To access the source code, clone the Cloud Telemetry Simulation repository:
git clone https://sdv.googlesource.com/external/cloud_telemetry_simulation-external
Prerequisites
To deploy the platform, ensure you meet the following prerequisites:
- A Google Cloud project with Billing enabled.
- Web demo security: If you deploy the Web Demo, you must configure an OAuth 2.0 Client ID in Google Cloud APIs & Services > Credentials to secure the App Engine application and restrict access to authorized Google Accounts.
- Software Defined Vehicle (SDV) build artifacts: You must have your own
compiled SDV image artifacts. These are not provided in this repository.

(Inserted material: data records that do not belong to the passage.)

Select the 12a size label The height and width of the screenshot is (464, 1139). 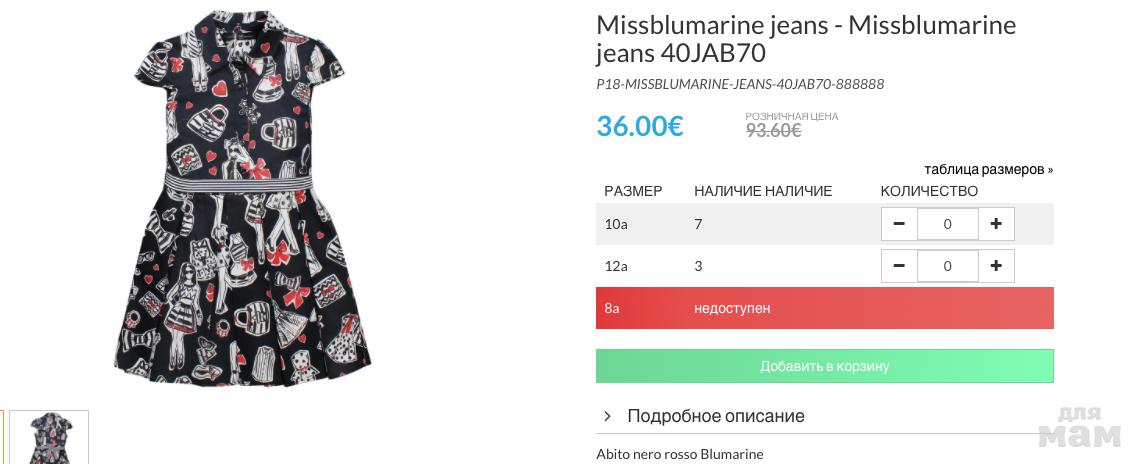pyautogui.click(x=616, y=266)
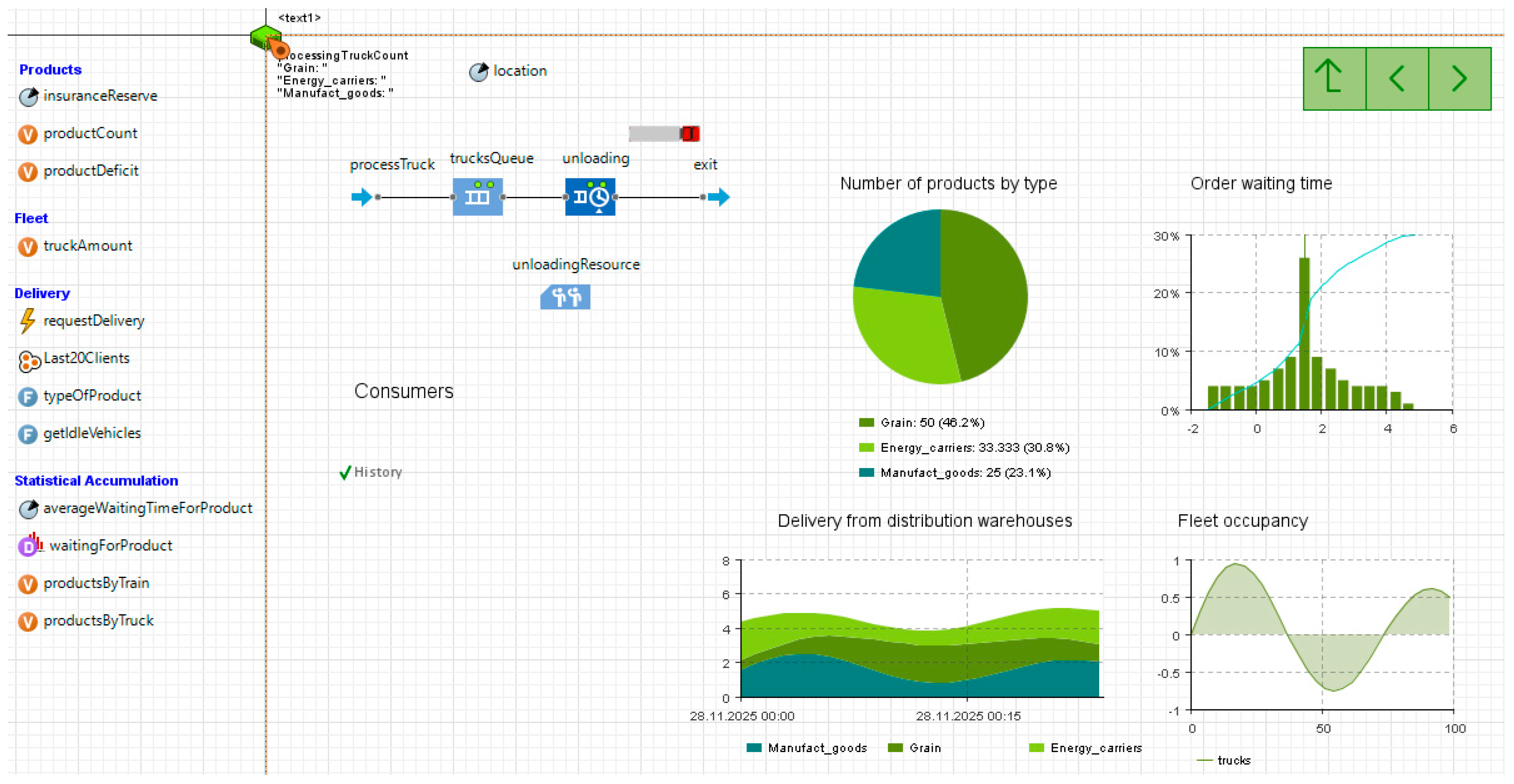Screen dimensions: 1514x784
Task: Select the unloadingResource resource pool icon
Action: pos(565,297)
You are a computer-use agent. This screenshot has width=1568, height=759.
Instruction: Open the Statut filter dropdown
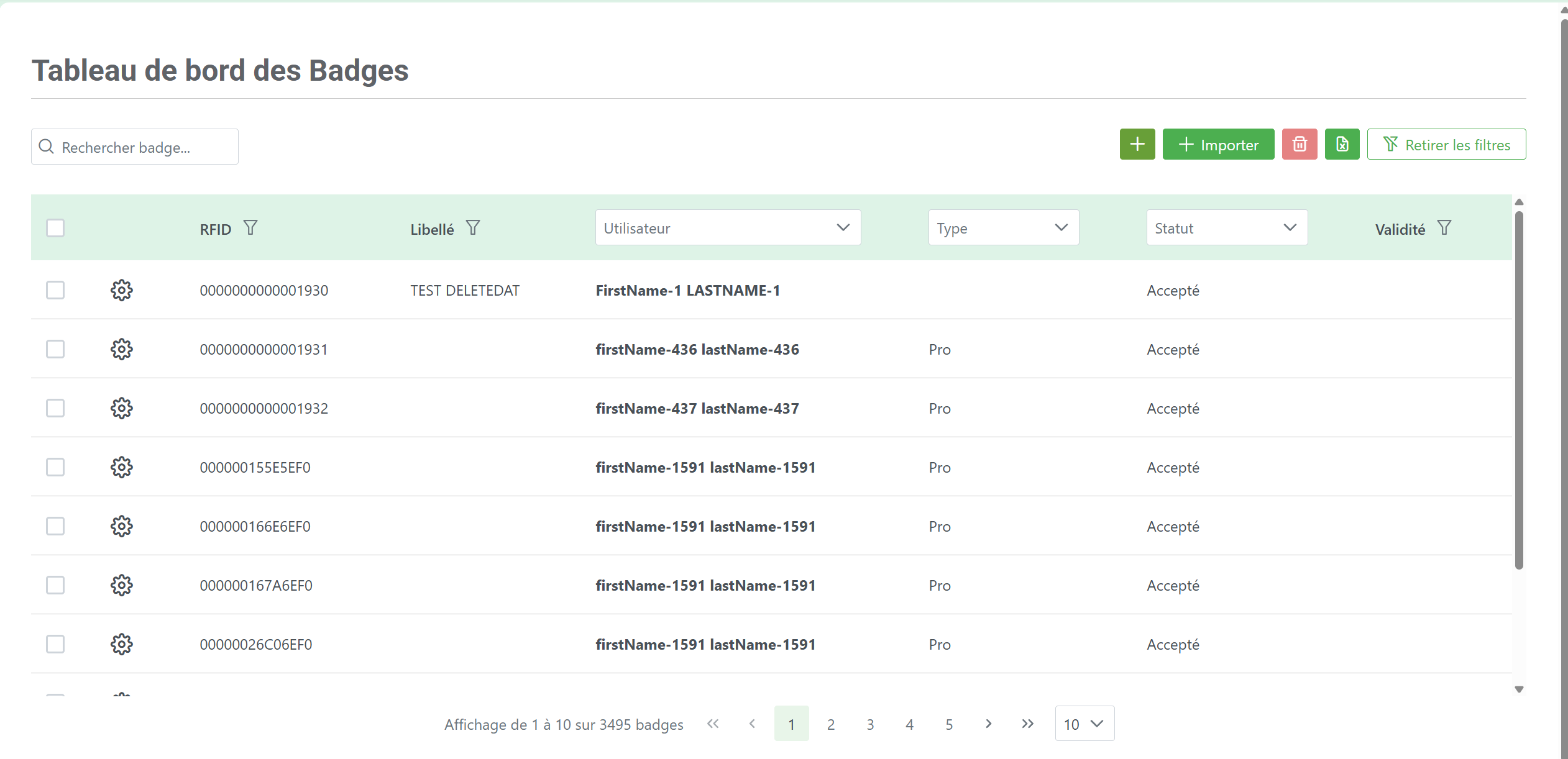[1226, 228]
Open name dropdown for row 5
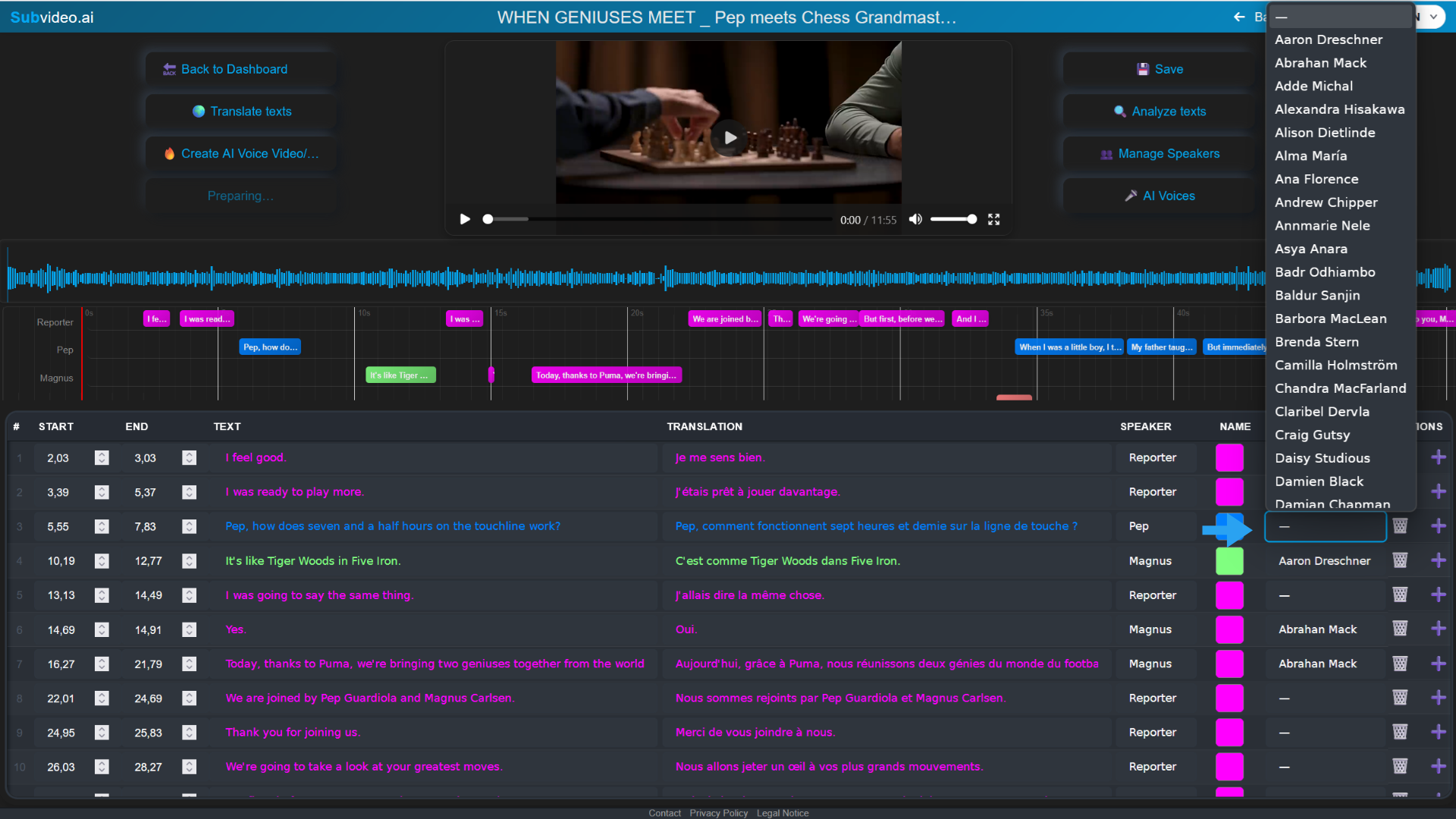This screenshot has width=1456, height=819. point(1324,595)
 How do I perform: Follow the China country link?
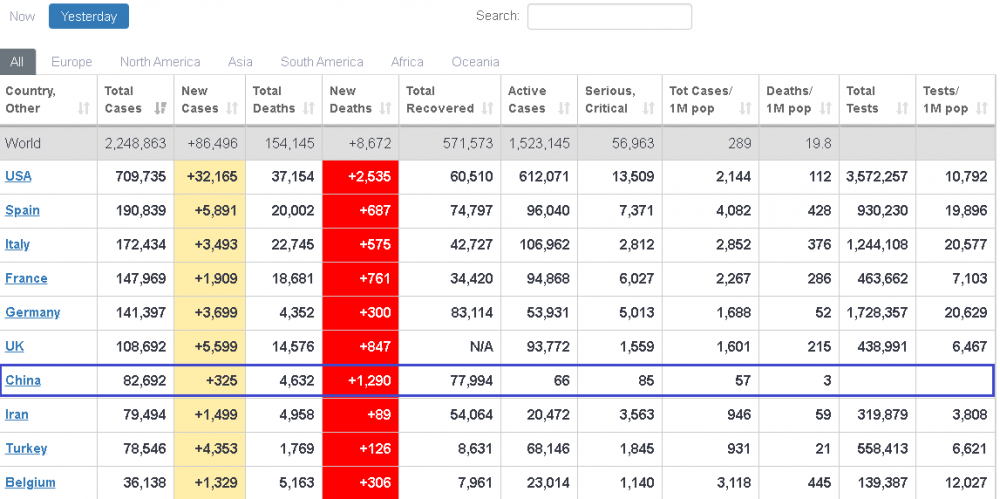click(x=23, y=381)

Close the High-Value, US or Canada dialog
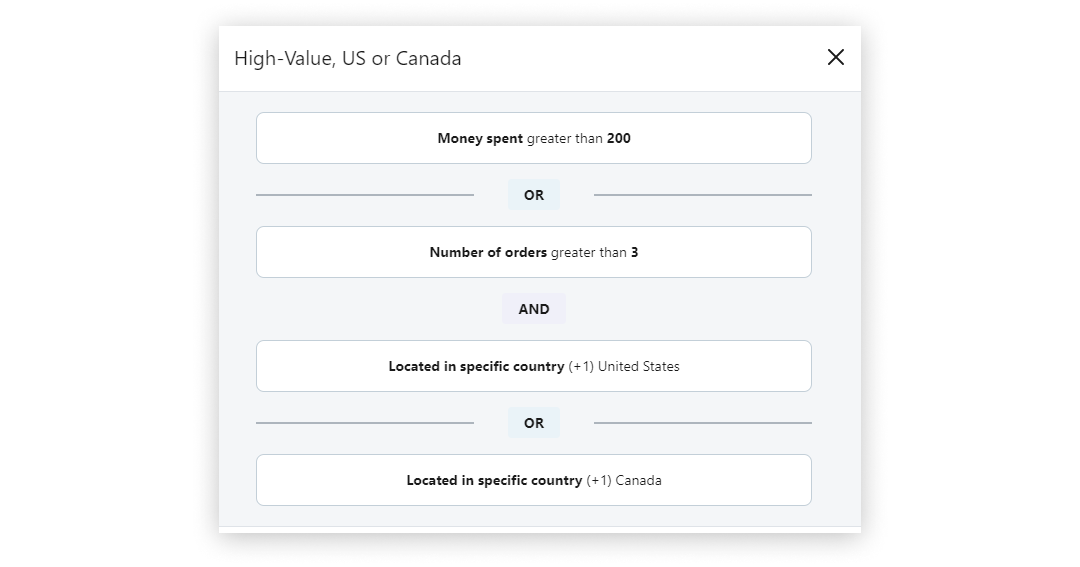point(836,57)
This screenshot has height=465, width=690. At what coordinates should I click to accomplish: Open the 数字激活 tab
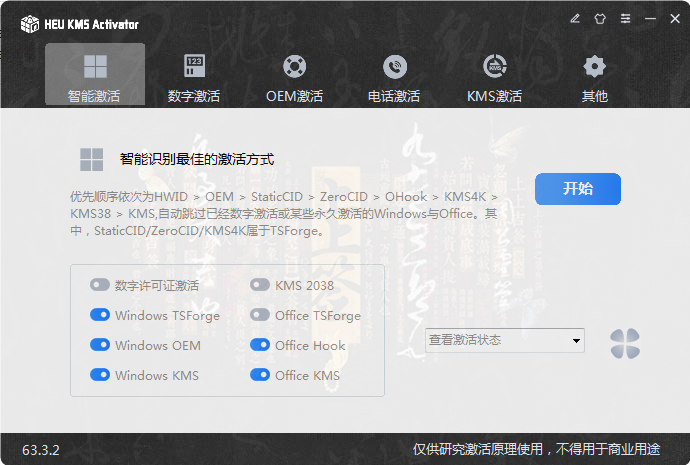pos(194,77)
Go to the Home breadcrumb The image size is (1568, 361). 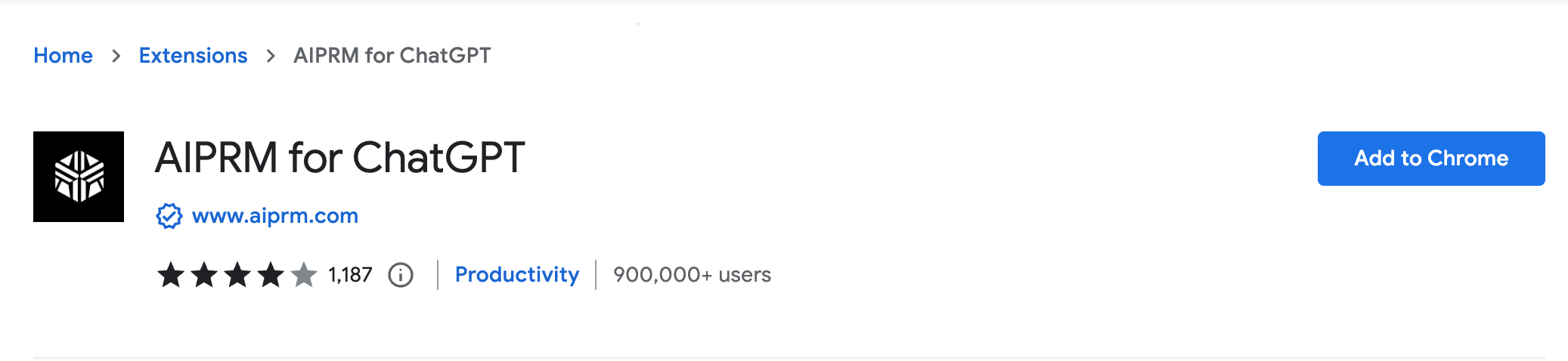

cvd-host_package.tar.gzsdv_core_cf-img-<version>.zip
- Permissions: The user or service account running Terraform must have sufficient permissions to create the resources defined in the configuration (for example, Project Editor, or a custom role with permissions for Compute Engine, Cloud Functions, Identity and Access Management, Cloud Storage, and other necessary services).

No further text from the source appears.